A force of 55 N at an angle of 32 degrees to the horizontal is applied to drag a 15kg box across a horizontal floor at a velocity of 2.5 m/s. The coefficient of friction between the box and the floor is 0.25 and the box is moved 15m across the floor. How much work is done by the force applied?

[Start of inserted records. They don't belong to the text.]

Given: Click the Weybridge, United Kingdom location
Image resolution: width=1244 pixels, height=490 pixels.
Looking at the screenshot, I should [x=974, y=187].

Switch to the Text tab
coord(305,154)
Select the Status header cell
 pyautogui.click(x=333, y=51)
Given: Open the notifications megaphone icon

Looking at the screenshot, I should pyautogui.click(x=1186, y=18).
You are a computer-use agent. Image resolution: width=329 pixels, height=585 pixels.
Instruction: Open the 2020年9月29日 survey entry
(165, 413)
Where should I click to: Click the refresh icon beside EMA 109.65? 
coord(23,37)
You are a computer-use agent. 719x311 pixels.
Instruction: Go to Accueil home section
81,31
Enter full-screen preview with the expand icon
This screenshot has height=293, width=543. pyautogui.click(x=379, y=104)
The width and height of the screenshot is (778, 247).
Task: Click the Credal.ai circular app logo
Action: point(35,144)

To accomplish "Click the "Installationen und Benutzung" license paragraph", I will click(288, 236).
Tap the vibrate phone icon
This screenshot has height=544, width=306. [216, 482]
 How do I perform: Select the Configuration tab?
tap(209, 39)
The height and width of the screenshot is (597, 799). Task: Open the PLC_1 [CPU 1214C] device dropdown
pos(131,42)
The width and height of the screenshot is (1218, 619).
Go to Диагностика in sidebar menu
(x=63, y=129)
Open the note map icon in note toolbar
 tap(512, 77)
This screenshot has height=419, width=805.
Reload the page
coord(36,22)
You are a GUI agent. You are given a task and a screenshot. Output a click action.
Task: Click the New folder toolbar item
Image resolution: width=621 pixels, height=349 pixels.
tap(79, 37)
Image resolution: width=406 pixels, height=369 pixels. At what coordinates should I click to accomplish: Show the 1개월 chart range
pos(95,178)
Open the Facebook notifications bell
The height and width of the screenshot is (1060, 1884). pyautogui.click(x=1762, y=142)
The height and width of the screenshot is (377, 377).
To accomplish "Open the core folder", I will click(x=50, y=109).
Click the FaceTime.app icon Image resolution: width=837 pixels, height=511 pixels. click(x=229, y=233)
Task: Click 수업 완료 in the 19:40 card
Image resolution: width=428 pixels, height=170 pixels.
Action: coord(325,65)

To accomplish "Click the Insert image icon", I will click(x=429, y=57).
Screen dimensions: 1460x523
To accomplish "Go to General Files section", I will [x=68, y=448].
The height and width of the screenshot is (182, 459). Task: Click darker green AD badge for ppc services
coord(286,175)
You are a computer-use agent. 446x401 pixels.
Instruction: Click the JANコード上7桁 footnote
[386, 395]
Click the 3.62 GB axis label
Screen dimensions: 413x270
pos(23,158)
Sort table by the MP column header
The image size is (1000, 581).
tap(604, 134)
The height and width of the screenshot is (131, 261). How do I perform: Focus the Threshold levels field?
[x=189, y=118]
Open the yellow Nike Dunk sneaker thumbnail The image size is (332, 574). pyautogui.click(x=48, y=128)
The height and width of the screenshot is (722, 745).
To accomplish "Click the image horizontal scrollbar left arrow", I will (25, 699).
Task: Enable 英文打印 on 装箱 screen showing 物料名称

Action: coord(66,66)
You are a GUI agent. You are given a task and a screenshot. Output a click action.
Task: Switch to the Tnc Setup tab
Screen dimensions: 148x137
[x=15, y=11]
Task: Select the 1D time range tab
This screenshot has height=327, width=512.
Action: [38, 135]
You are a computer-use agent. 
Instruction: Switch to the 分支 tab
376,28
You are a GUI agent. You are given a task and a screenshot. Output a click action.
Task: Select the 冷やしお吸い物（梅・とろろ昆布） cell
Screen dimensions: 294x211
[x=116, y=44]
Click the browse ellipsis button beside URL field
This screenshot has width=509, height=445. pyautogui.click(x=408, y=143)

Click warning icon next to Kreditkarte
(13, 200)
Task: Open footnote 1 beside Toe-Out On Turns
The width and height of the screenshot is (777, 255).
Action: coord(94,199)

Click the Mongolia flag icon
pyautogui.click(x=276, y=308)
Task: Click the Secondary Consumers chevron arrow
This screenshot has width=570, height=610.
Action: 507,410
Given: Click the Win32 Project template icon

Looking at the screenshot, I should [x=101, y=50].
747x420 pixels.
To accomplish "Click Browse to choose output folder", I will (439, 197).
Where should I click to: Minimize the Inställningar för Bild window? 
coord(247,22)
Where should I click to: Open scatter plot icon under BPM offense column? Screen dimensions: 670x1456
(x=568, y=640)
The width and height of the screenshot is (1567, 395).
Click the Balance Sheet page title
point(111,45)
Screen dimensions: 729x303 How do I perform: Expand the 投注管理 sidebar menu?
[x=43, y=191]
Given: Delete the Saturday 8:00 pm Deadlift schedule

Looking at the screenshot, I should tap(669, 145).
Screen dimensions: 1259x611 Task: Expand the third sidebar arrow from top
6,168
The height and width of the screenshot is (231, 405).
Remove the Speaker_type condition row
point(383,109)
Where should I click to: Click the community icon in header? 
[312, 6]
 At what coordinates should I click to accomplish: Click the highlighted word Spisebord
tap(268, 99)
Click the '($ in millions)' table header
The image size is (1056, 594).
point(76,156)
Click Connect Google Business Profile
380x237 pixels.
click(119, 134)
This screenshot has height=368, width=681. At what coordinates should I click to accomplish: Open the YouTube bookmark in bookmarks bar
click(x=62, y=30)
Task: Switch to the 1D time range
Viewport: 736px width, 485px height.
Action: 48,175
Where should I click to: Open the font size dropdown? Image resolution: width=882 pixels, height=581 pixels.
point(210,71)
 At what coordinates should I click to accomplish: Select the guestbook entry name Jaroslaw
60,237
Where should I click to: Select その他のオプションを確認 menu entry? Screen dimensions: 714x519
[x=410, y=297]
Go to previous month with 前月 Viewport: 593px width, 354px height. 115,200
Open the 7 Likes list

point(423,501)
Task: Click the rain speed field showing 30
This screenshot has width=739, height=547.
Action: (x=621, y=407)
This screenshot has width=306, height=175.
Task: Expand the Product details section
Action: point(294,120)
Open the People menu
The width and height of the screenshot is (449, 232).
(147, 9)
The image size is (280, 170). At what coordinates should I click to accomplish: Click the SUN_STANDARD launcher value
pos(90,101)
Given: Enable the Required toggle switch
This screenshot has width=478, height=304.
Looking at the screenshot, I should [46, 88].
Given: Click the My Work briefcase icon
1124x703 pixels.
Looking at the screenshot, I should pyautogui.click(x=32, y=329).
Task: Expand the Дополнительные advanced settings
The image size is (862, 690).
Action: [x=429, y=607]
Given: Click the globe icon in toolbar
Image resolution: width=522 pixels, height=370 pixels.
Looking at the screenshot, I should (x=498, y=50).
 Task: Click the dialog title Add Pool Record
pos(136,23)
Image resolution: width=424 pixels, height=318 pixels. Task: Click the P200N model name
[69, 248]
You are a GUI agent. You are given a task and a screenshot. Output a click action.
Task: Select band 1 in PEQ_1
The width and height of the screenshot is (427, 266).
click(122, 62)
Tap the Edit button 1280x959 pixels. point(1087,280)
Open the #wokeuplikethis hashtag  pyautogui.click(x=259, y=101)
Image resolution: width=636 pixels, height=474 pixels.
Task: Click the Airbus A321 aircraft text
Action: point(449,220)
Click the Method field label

Wb = M*g = 15 * 9.8 = 147 N.
Fn = 147 - 55*sin32 = 117.9 N. = Normal force.
Fk = u*Fn = 0.25 * 117.9 = 29.5 N. = Force of kinetic friction.
Work = (55*Cos32-29.5) * 15 = 257 Joules.
To calculate the amount of work done by the applied force, you need to know the definition of work and use the formula:
Work = Force × Displacement × cos(θ),
where:
- Work is the amount of work done by the force (in joules, J)
- Force is the magnitude of the applied force (in newtons, N)
- Displacement is the distance the box is moved (in meters, m)
- θ (theta) is the angle between the applied force and the direction of displacement (in degrees)
In this case, you're given:
- Force = 55 N
- Displacement = 15 m
- θ (theta) = 32 degrees
First, convert the angle from degrees to radians:
θ (radians) = θ (degrees) × π/180
θ (radians) = 32 × π/180 ≈ 0.558 radians
Then, use the formula to calculate the work done:
Work = 55 N × 15 m × cos(0.558)
Now, let's calculate the cosine of 0.558 radians:
cos(0.558) ≈ 0.869
Substituting the values:
Work = 55 N × 15 m × 0.869
Finally, we can calculate the work done:
Work ≈ 699.42 J
Therefore, the work done by the applied force is approximately 699.42 joules.